Write down exactly the lines from the one below that has "Viewport: 868px width, 381px" to the end of the data, both ends included; the pictures should not appear in your copy.
*** Opening THE RECORDS ***
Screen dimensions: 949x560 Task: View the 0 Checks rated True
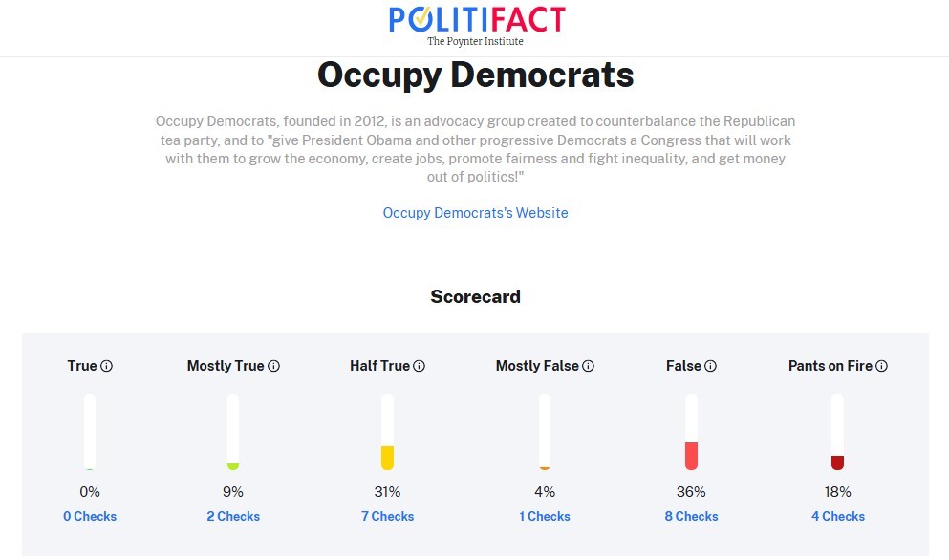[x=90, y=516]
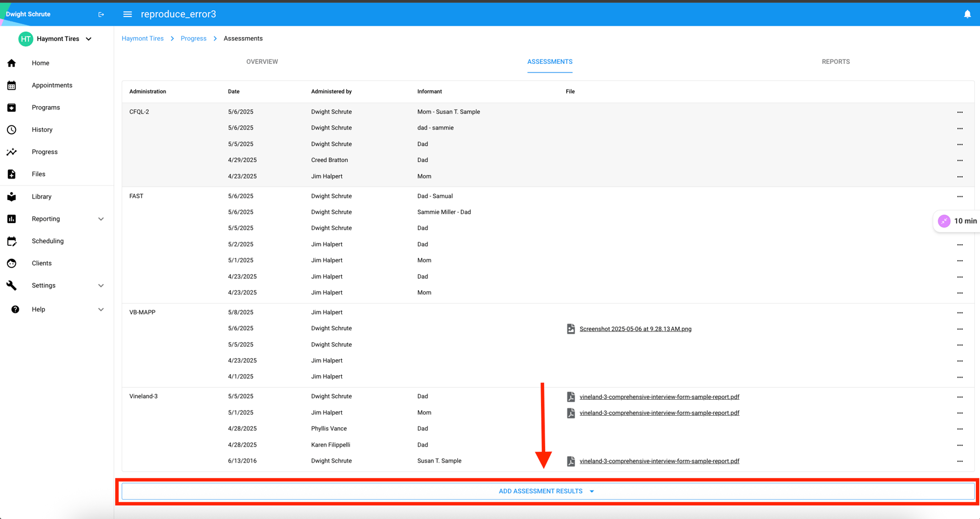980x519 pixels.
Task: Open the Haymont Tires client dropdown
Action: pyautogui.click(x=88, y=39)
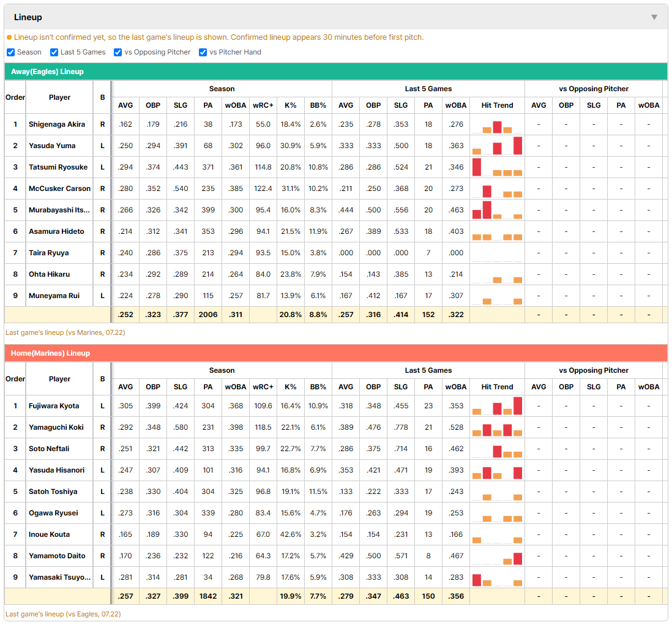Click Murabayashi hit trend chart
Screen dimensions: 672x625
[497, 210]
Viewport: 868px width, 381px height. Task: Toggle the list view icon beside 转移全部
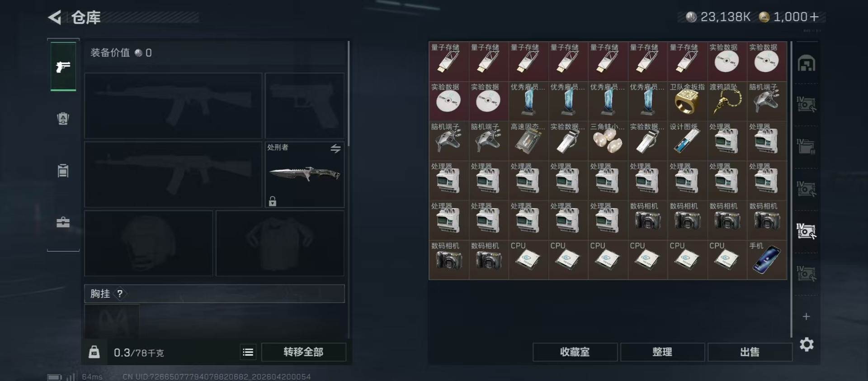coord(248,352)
*** Closing THE RECORDS ***
▸ **RESULT BELOW**:
Viewport: 868px width, 381px height. Task: Toggle the list view icon beside 转移全部
coord(248,352)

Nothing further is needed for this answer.